Yahya Kemal’in Nihat Sami Banarlı’ya armağan ettiği bu şiiri, sadece Moda’da oturup Üsküdar’ı tanımaya çalışan meraklı bir şairin izlenimleri şeklinde değerlendiremeyiz Bu mısralar aynı zamanda bir toplumda sosyal, ekonomik ve kültürel bir kopuşun hikâyesini de dile getirmektedir. Tıpkı Peyami Safa’nın “Fatih Harbiye”sinde anlatılanlar gibi. Bu şiirde de Moda ve Üsküdar semtlerinde farklı hayat tarzlarını yaşayanlar, şairin kendisinden hareketle karşılaştırılmaktadır.
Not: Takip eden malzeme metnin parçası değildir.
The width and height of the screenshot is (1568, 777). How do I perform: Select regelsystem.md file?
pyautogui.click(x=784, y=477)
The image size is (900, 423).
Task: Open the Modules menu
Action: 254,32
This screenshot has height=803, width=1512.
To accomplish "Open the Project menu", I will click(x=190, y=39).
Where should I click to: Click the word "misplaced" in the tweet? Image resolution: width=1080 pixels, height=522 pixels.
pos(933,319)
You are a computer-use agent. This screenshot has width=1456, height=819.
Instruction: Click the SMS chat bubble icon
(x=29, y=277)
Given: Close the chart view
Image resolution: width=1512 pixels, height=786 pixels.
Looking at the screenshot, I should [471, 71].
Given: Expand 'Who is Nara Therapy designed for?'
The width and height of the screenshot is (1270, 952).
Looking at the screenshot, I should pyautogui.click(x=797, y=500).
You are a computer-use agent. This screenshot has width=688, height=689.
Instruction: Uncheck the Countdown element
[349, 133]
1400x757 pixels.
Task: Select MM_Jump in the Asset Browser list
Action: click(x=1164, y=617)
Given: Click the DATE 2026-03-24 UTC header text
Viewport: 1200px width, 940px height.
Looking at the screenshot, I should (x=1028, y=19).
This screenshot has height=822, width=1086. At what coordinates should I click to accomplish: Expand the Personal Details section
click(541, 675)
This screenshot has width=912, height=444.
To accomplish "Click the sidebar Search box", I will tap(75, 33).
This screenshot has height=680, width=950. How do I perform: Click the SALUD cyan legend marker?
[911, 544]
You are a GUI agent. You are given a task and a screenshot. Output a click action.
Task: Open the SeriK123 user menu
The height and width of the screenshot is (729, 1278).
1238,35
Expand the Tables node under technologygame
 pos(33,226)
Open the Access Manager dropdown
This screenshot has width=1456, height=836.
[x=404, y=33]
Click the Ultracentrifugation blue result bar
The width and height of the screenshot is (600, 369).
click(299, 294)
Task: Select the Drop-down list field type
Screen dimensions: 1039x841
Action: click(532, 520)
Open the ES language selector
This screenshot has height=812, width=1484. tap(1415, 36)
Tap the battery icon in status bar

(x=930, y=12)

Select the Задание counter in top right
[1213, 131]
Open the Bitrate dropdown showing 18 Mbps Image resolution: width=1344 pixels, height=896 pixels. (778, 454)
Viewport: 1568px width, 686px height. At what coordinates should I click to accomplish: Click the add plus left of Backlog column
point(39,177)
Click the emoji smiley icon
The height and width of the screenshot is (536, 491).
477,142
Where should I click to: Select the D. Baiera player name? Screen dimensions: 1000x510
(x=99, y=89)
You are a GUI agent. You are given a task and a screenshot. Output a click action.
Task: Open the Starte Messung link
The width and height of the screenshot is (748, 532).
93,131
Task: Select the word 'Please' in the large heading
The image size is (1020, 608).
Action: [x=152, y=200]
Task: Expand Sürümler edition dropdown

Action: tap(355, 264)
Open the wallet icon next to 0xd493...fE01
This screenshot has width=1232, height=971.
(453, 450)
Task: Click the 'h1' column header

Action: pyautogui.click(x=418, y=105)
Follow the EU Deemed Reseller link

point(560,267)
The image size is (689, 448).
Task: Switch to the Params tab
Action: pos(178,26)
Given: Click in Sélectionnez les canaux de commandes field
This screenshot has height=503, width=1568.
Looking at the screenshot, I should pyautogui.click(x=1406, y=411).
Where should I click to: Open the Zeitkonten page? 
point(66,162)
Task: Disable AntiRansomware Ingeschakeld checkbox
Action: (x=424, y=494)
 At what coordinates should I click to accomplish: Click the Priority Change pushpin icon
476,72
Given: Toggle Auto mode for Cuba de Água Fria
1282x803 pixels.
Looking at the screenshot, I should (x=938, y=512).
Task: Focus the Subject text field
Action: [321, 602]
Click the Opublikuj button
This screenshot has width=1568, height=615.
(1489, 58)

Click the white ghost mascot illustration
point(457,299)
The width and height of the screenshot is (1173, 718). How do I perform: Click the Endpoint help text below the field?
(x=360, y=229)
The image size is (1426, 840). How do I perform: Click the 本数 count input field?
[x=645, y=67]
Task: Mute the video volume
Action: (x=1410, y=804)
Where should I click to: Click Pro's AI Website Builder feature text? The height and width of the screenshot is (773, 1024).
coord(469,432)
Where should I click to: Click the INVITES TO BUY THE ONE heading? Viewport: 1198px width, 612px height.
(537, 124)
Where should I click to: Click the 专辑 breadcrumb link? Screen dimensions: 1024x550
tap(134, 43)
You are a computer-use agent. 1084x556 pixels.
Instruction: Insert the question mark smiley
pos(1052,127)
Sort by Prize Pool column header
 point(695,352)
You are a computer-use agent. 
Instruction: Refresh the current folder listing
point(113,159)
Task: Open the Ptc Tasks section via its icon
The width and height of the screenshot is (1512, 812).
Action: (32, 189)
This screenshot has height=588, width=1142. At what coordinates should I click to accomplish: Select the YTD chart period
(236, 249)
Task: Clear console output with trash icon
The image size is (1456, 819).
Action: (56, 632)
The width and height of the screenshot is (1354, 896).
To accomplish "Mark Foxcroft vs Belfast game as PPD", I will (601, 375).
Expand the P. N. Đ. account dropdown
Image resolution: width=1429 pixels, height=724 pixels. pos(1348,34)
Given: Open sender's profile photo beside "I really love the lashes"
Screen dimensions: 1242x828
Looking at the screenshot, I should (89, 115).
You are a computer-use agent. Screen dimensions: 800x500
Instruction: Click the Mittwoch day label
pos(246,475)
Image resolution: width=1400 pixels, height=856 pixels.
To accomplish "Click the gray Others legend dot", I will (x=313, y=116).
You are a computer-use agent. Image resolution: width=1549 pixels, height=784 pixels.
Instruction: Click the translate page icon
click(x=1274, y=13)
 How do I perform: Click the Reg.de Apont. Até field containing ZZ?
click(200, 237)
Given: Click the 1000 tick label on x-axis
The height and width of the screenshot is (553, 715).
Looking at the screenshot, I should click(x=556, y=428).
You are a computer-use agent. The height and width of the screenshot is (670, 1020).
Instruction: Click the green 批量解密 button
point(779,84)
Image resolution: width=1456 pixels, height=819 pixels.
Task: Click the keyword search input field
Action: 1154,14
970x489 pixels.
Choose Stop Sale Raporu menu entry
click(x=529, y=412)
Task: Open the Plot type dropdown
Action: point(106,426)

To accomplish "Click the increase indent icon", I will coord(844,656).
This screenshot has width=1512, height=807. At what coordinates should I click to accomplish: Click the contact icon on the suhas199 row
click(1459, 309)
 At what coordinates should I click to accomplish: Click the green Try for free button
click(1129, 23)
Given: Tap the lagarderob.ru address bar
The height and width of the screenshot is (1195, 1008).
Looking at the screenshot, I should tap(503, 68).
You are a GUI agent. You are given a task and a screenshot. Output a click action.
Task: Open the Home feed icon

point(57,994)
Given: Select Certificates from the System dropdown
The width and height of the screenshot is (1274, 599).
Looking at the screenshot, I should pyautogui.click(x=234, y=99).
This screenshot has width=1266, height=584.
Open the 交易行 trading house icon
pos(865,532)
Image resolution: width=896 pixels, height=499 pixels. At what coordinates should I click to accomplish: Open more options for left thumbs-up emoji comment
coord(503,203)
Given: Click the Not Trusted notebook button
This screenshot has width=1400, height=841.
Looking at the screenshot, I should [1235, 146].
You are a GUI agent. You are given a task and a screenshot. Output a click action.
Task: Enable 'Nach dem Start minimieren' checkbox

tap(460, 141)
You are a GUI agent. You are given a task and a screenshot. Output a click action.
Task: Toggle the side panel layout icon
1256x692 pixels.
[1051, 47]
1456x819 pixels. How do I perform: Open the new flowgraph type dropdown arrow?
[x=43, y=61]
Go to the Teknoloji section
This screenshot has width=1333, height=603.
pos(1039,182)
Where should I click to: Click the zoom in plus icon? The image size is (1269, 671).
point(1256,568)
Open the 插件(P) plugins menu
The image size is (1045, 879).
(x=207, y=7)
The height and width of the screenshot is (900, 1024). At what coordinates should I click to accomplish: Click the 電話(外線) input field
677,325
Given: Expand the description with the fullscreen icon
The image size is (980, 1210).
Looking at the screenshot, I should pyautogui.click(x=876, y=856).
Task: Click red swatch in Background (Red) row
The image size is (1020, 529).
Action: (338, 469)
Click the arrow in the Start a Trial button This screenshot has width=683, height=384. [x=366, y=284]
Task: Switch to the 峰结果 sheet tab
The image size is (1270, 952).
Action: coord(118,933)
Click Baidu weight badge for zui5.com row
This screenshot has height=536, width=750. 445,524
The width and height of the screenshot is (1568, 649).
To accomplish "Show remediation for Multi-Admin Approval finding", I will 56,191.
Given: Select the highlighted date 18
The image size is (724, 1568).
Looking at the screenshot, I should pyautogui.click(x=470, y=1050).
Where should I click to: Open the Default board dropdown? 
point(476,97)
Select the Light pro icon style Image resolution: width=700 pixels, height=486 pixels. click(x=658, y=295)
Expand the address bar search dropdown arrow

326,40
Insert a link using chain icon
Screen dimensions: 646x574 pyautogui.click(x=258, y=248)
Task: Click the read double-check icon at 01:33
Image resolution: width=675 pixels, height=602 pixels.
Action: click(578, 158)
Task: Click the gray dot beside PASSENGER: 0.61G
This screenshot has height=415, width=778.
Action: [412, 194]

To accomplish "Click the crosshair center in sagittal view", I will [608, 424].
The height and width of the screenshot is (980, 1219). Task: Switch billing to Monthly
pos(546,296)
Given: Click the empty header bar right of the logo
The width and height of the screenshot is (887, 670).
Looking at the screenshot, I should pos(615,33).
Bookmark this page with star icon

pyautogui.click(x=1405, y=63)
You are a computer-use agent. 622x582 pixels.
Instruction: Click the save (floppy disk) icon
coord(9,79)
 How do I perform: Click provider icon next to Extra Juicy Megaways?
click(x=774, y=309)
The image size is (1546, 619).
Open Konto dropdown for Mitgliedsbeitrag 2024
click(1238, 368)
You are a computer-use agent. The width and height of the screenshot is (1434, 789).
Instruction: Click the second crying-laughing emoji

Bir başka deyişle, bu şiirde geleneklerini yaşamaya ve yaşatmaya çalışan halkla, kendi kimliğinden uzaklaşan zengin iş adamlarının, aydınların, bürokratların, siyasetçilerin arasındaki uçurum anlatılmaktadır.
Uzun yıllar Paris’te kalan Yahya Kemal de bu sıkıntıyı birebir yaşayanlardan ve uçurumun kenarından “kökü mazide olan bir âtî”yim diyerek dönmeyi başaranlardan biridir.
***
Evet, sokaklar halkın sosyal, ekonomik, kültürel ahvalini bize bütün çıplaklığıyla gösterdiği gibi yalnız ve kimsesiz olanlara kucak açan şefkat yuvaları olarak da şiirimizde yer alır. Örnek mi istiyorsunuz, işte size, gelimli gidimli bu dünyanın “Çile”sinde yoğrulan “Kaldırımlar” şairinin şiirinden birkaç dörtlük:
Sokaktayım, kimsesiz bir sokak ortasında;
Yürüyorum, arkama bakmadan yürüyorum.
Yolumun karanlığa saplanan noktasında,
Sanki beni bekleyen bir hayal görüyorum.
…
Bana düşmez can vermek, yumuşak bir kucakta;
Ben bu kaldırımların emzirdiği çocuğum!
Aman, sabah olmasın, bu karanlık sokakta;
Bu karanlık sokakta bitmesin yolculuğum!
…
Uzanıverse gövdem, taşlara boydan boya;
Alsa buz gibi taşlar alnımdan bu ateşi.
Dalıp, sokaklar kadar esrarlı bir uykuya,
Ölse, kaldırımların kara sevdalı eşi…
Kaldırımlar şiiri 1928’de Hayat dergisinin 73. sayısında yayımlandığında, Necip Fazıl Kısakürek, henüz 24 yaşındadır ve bu genç şair için o yıllar, bunalımlı yıllardır. Yalnızlığını kelimelerin sırtına yükleyerek karanlık ve ıssız sokaklara doğru yürürken sokakların vazgeçilmezi olan kaldırımları da kendine mekân edinir. Kaldırımların kara sevdalı bir eşi gibi etiyle kemiğiyle sokakların malı olan bu yalnız adam, sokaklar kadar esrarlı bir uykuya dalarak kaldırımlarda ruhunu teslim etmek ister.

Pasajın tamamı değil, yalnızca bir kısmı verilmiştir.